The film starts Dec. 6, 1941 with a bomber taking off from Pearl Harbor for a test flight. It’s crew includes Gig Young, Harry Carey, Arthur Kennedy and John Garfield, scattered into the typical combat-film ethnicities (Texan, New York Italian, etc.). Garfield’s character is fed up with military service and ready to quit; a supporting character sneers that bombers are crap and the real excitement is flying fighters. Both will have to learn to subordinate themselves to the needs of the many, a standard element in such films.

During the flight the radio operator picks up some disturbing chatter, almost like there’s a war on or something … and they return home to discover it’s the day that will live in infamy (typical for the era, Air Force blames Japanese American sabotage for part of the damage — in reality there was none). Off they go to Wake Island and Manila, both of which the 1943 audience knew would soon fall to Japan …

This starts incredibly slow and talky, and I’m not sure it would have worked better if I’d seen it when it came out — I find it impossible to care about whether flying fighters or bombers is superior and the Pearl Harbor attack doesn’t have the gut-punch quality I imagine it had back then. It picks up steam, though, particularly in a tense section when the crew have crash-landed at Wake and have to get the plane back in the air before the Japanese forces seize it (it’s implicit in this section that letting Japan scavenge the plane would be more serious than losing the men). the ending, though, didn’t work for me — it felt headed for a downbeat finish like They Were Expendable, not a thrilling victory over a Japanese naval group. “I remember every honeymoon we didn’t have — including the first one.”
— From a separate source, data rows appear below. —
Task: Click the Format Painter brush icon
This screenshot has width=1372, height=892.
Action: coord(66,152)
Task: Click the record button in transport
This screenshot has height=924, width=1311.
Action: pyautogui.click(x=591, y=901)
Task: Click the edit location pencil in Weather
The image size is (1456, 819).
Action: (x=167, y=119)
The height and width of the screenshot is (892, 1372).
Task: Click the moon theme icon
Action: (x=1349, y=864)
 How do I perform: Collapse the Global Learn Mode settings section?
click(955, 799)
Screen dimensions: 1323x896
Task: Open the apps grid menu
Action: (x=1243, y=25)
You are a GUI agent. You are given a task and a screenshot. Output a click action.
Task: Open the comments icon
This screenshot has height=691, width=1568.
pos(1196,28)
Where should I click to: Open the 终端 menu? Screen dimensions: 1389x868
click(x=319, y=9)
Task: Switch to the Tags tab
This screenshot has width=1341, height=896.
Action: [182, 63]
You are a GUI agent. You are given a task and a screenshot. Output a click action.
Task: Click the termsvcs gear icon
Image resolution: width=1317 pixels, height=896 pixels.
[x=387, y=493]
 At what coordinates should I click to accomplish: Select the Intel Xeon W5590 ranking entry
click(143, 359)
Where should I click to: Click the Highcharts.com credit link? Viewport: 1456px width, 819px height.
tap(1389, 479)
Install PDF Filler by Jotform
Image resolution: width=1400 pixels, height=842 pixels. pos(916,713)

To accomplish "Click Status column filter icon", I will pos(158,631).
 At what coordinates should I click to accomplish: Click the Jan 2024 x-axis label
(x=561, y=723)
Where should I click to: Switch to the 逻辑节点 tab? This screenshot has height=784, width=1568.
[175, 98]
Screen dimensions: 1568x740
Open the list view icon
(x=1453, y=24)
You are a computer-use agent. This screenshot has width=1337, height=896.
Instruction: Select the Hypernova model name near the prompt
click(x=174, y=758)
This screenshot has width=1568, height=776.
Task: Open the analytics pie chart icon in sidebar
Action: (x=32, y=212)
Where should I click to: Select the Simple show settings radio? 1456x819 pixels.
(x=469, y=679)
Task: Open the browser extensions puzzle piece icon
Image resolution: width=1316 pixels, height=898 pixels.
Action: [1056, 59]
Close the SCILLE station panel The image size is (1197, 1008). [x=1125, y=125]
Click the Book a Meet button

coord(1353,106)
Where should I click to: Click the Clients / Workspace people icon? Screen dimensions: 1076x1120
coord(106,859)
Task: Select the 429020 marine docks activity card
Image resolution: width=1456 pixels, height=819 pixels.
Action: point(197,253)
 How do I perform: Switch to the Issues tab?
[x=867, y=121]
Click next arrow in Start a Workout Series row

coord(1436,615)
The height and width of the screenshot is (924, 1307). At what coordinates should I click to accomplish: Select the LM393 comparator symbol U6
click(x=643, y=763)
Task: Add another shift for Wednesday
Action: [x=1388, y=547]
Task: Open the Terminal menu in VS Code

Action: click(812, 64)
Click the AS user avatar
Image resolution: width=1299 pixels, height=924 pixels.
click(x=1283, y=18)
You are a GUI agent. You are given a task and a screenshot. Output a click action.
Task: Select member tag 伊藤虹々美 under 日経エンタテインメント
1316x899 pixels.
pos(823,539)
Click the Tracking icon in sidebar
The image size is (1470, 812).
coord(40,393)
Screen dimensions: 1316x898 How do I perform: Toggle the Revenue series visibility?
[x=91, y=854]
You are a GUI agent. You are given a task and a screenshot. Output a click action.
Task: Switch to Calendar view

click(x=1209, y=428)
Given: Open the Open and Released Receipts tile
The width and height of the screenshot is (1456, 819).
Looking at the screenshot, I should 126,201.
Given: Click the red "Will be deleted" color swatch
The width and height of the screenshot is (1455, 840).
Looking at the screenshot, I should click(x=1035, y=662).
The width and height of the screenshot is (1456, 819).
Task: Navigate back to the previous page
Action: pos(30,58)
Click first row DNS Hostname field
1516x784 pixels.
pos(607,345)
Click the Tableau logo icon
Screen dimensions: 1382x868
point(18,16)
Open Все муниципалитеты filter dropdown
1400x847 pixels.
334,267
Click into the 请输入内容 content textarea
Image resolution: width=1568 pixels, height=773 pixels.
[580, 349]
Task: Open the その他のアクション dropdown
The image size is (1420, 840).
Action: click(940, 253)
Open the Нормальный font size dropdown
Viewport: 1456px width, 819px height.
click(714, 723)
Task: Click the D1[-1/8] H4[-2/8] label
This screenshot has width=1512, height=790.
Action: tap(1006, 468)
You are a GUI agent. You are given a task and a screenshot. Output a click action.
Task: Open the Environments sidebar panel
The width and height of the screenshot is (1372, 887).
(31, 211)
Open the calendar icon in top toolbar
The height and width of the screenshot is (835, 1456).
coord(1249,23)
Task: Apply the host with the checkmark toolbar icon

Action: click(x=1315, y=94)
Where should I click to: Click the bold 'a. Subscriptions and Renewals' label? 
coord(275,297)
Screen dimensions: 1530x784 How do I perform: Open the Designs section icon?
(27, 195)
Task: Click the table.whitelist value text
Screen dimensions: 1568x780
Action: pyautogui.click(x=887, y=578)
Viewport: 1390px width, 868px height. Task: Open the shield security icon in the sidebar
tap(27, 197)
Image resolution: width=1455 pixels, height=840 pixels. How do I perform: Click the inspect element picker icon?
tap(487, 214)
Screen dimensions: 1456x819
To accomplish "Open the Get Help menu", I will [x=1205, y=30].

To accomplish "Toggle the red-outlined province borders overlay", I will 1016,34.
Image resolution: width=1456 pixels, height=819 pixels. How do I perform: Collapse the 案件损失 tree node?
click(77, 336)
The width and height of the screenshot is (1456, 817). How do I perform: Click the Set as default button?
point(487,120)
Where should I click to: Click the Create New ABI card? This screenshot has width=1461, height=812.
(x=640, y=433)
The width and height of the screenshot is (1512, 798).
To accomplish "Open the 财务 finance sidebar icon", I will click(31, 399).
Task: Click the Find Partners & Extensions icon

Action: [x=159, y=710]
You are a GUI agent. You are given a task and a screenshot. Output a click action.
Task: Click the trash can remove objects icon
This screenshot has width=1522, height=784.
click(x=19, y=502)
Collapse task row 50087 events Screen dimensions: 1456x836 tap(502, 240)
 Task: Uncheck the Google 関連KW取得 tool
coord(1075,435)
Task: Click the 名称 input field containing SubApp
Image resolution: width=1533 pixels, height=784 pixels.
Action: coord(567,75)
Two more from Leonard Maltin’s 151 Films book —

LA CIUDAD (1999) is El Norte without the optimism and upbeat ending, a grim cinema verite look at Latino immigrants struggling in a Big Apple of dangerous job, incomprehensible bureaucracy and dishonest employers. Well done, but not what I was in the mood for.

HEDWIG AND THE ANGRY INCH (2001) is a goofy musical in which writer/director John Cameron Mitchell stars as the eponymous, angry transwoman singer (the Angry Inch refers to what was left after her botched sex change), performing in bottom of the barrel venues as she pursues the former lover who stole most of her songs and went on to stardom. I think I’d skipped seeing this before under the impression it was a Cabaret knockoff; turns out to be much more charming than I thought, though the dream/fantasy ending didn’t entirely work for me. “I chopped the legs off the whales and turned dinosaurs into lizards.”